:: Entries supplied

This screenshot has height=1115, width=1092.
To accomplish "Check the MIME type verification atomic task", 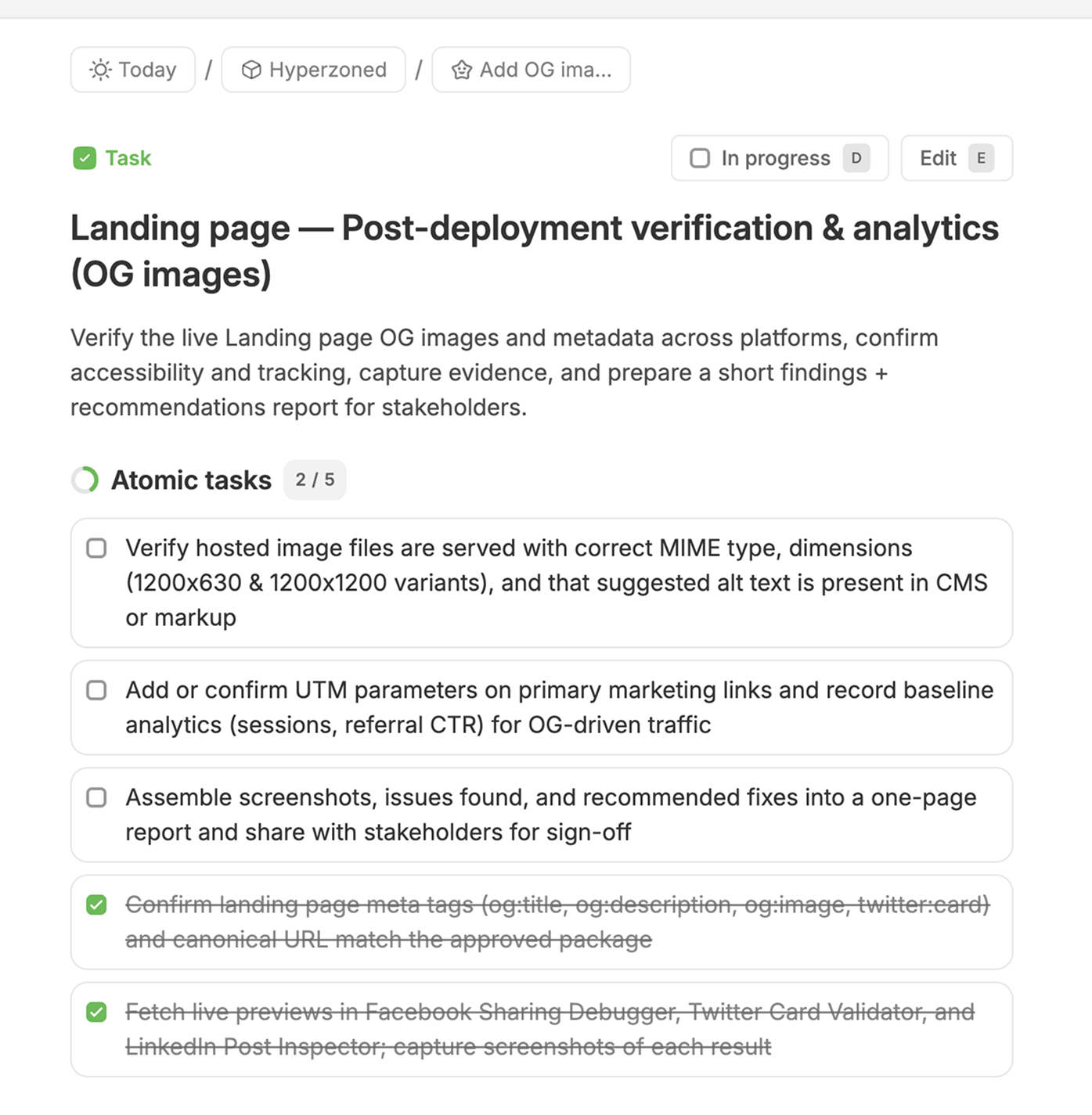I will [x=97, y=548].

::::
:: Entries supplied

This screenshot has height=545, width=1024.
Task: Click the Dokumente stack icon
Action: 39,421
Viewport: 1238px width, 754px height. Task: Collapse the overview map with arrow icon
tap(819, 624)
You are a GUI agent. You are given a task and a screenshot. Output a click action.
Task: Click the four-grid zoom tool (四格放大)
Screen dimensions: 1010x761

::::
:: Entries supplied

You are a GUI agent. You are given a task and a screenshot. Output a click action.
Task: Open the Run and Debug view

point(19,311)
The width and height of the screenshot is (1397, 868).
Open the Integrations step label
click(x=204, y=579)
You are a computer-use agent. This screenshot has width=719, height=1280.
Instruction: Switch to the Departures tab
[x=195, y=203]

::::

Directions -
Give back, exactly as written, the stretch from the line with "Viewport: 1238px width, 754px" through the line with "Screen dimensions: 1010x761", and no other lines from the records above.

Answer box -
Viewport: 1238px width, 754px height. Task: Collapse the overview map with arrow icon
tap(819, 624)
You are a GUI agent. You are given a task and a screenshot. Output a click action.
Task: Click the four-grid zoom tool (四格放大)
Screen dimensions: 1010x761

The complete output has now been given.